Comparative genomics of enzymes involved in fucoxanthin biosynthesis. (A) Occurrence of VDL2 and ZEP1 in publicly available sequence data from 194 species of photosynthetic eukaryotes (see Dataset S3 for species and sequence accessions). For each phylum/class, the number of examined species (in brackets), major light-harvesting xanthophyll(s) (Main Xan), and type of xanthophyll cycle (Xan cycle) are indicated. Branches indicate phylogenetic relations between taxa; dotted arrows in red and dashed arrows in blue indicate putative plastid acquisitions by endosymbioses. Allo, alloxanthin; cNx, cis-neoxanthin; Ddx, diadinoxanthin; IsoFx, isofucoxanthin; Lut, lutein; Peri, peridinin; Vaux, vaucheriaxanthin ester; Vx, violaxanthin; Zx, zeaxanthin. (B) Midpoint-rooted radial maximum-likelihood tree of the ZEP family from land plants and algae inferred from a protein alignment (324 amino acid positions) of 239 sequences from 121 species and using the same taxonomic color code as in (A) (sequences from Kareniaceae and dinotoms labeled with asterisks; see Dataset S4 for species and sequence accessions).

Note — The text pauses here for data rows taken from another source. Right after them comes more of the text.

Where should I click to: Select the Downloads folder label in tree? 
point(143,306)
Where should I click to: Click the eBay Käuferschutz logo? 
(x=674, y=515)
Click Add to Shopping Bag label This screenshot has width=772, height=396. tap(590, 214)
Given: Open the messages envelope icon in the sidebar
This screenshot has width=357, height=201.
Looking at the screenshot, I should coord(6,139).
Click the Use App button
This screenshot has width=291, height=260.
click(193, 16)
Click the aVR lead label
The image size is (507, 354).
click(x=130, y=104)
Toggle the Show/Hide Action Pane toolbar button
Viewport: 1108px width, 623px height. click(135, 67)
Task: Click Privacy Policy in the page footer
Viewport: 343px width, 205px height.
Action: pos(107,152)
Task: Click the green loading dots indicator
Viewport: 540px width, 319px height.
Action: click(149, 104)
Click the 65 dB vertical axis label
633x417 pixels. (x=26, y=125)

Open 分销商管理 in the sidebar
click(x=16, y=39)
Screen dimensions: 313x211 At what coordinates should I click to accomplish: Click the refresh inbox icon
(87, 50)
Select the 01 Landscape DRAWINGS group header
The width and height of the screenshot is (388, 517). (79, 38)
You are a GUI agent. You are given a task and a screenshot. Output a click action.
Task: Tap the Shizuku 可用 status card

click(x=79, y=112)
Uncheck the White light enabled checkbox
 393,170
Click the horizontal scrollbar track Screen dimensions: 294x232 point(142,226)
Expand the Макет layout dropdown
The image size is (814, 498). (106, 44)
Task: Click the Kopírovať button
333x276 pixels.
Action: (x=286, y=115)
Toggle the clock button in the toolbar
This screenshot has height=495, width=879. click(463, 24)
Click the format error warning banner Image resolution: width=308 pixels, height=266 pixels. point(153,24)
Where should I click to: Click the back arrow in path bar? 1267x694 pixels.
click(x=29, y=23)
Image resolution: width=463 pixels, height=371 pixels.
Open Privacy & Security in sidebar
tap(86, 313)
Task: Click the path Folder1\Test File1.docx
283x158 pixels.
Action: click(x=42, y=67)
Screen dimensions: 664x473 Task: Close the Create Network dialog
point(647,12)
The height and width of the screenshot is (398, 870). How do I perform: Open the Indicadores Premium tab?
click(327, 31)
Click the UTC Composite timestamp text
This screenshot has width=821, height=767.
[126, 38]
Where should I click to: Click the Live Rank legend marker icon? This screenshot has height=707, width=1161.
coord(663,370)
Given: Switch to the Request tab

Numbered circles indicate basal nodes of the main ZEP paralog clusters in ochrophytes and haptophytes. The paralogs from P. tricornutum (PtZEP1-3) and the haptophyte Prymnesium parvum (PpZEP1-5) and the single sequences from Arabidopsis thaliana (AtZEP) and the phaeophyte Ectocarpus siliculosus (EsZEP) are labeled. Bootstrap support (100 replicates) for major nodes indicated by black dots if higher than 90%, by white dots if higher than 75%.